Lymphoblastoid and Neuroblastoma Cell Lines

Lymphoblastoid cells from a normal control were established (Food Industry Research and Development Institute, Taiwan) after obtaining informed consent. Cells were maintained in RPMI 1640 medium (GIBCO) containing 10% FBS. Human neuroblastoma SK-N-SH, SH-SY5Y and IMR-32 cells were cultivated in DMEM (IMR-32 and SK-N-SH) or 1∶1 mixture of DMEM and F12 medium (SH-SY5Y) containing 10% FBS.

ORF Immune Detection

Cells (lymphoblastoid, neuroblastoma or HEK-293) or muscle tissue were lysed in urea lysis buffer (8 M urea, 4% CHAPS, 2% biolyte 3–10, 40 mM DTT). After ultrasonic homogenizing, protein extracts were centrifuged at 13,000 rpm at 4°C for 30 min and the supernatants transferred to new tubes. Pellets were then resuspended in SDS buffer (1.7% SDS, 20 mM Tris) by sonication. For Western blotting, proteins (30 µg) and aliquot of pellet were separated on 12% SDS-PAGE, blotted, stained with ORF antiserum (1∶200 dilution) or actin antibody (1∶10000 dilution, Chemicon) and immune complexes detected as described.
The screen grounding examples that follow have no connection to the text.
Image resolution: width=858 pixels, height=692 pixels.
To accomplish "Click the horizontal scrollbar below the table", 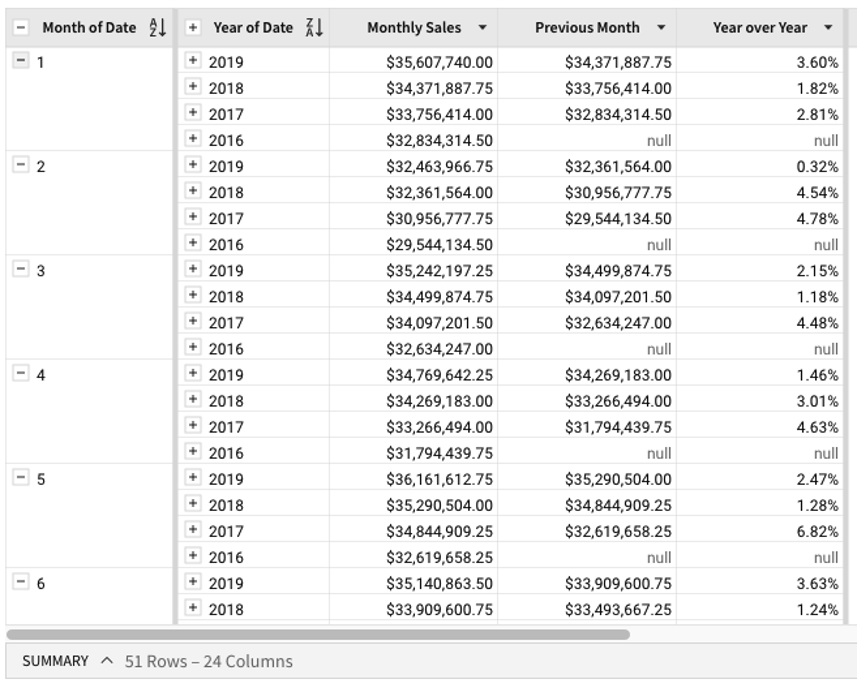I will [318, 634].
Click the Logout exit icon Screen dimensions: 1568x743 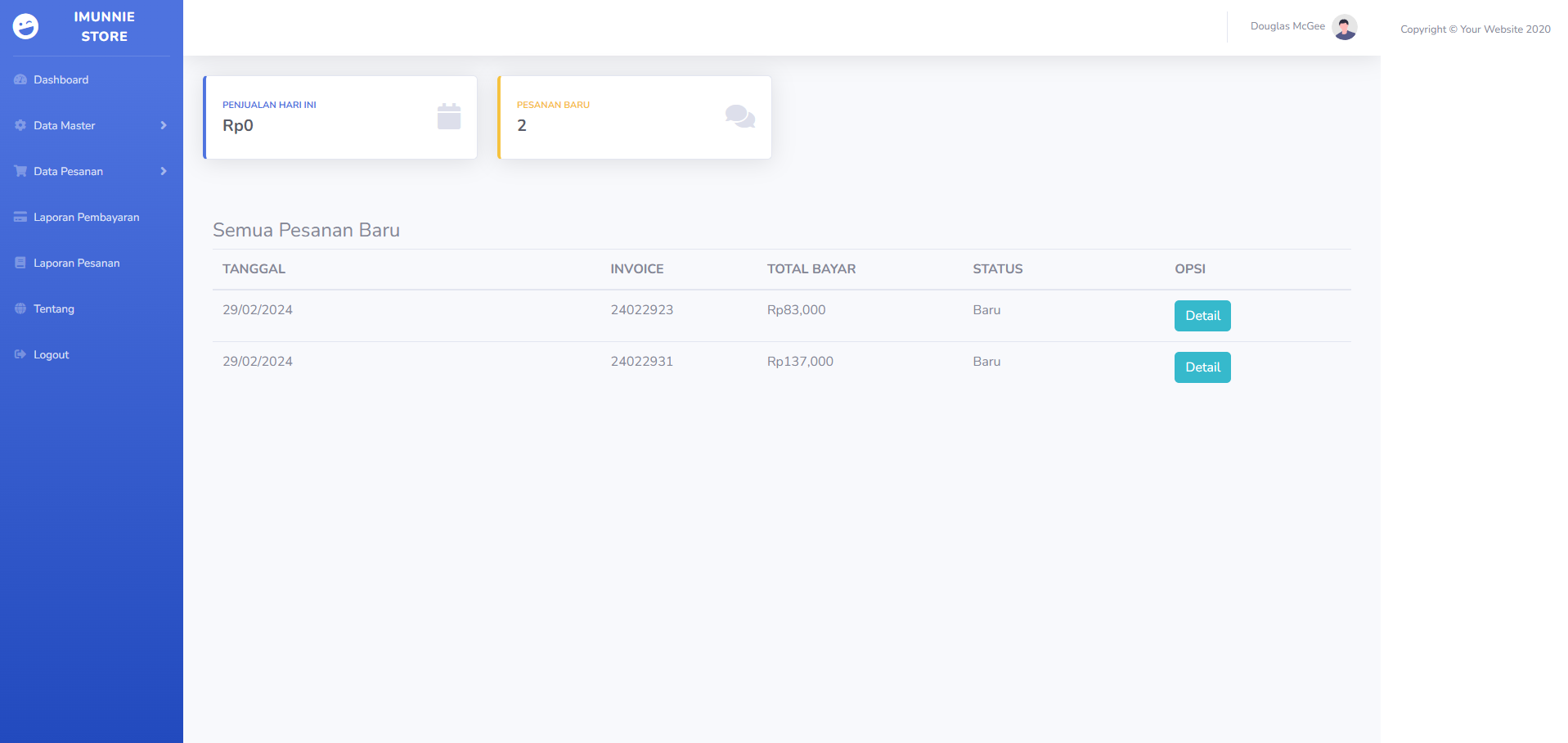pyautogui.click(x=20, y=354)

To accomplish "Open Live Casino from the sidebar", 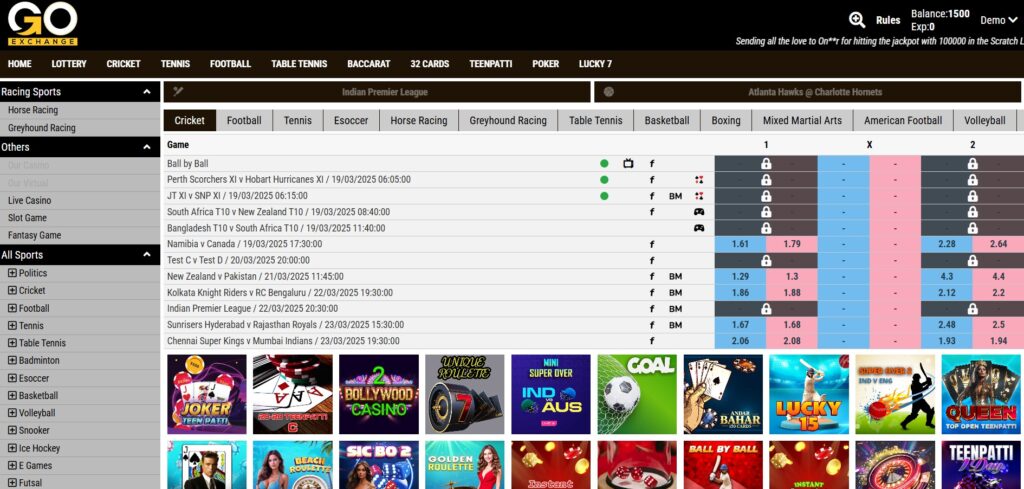I will pyautogui.click(x=30, y=200).

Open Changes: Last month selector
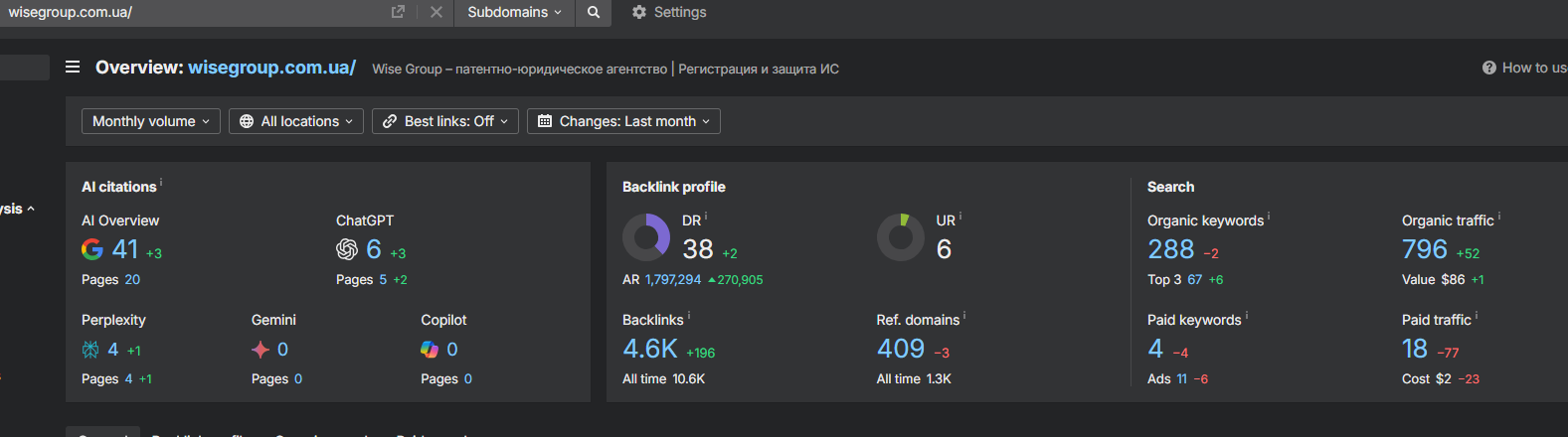[x=623, y=121]
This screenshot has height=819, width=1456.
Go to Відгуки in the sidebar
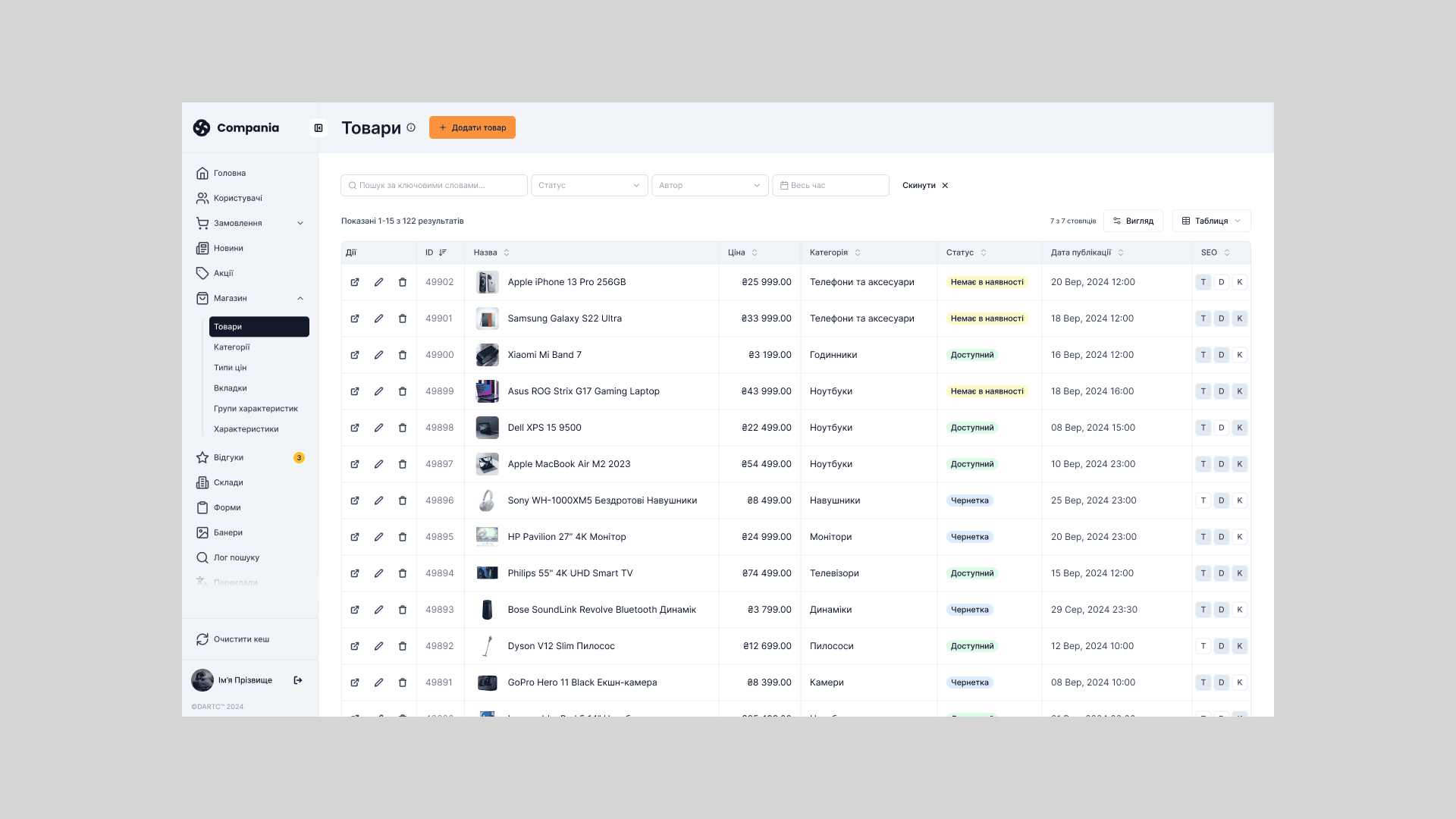click(x=228, y=458)
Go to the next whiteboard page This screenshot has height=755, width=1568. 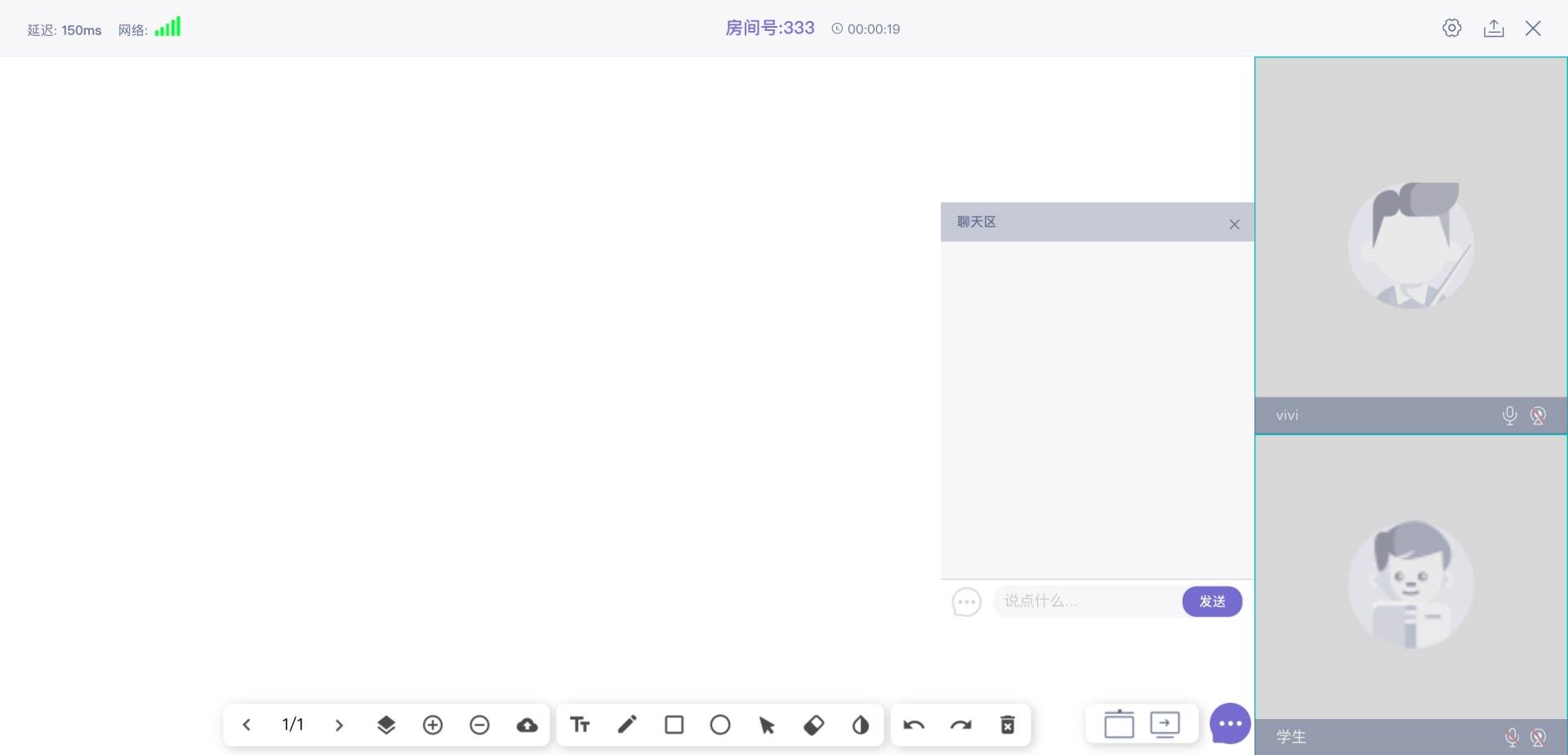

For 2D PAGE and 2D immunoblot, 5 volume of 9.8 M urea lysis buffer was added and aliquots of pellet suspension were first separated using Immobiline DryStrip (7 cm, pH 3–10) (GE Healthcare) and further separated by a 12.5% SDS-PAGE. The blotting membranes were stained with ORF antiserum (1∶200 dilution) or actin antibody (1∶10000 dilution, Chemicon) and immune complexes detected as described. The 2D gel was stained with SYPRO Ruby (Molecular Probe) and scanned on a Typhoon 9400 imager (GE Healthcare). The map was compared to the 2D immunoblot. The ORF-specific spots were punched out and subjected to reduction and alkylation by DTT/iodoacetamide, followed by in-gel digestion with freshly prepared Trypsin Gold (2.5 ng/µl, Promega) at 37°C for overnight. The obtained peptides were extracted with 50% acetonitrile containing 1% trifluoroacetic acid and tandem mass spectra were generated by liquid chromatography-mass spectrometry/mass spectrometry (LC-MS/MS) at Proteomics and Protein Function Core Laboratory, Center of Genomic Medicine, National Taiwan University. MS/MS data were searched using the Mascot search engine (www.matrixscience.com) in a database containing theoretical trypsinized fragments of 23-kDa ORF protein initiated at GUG+953 codon.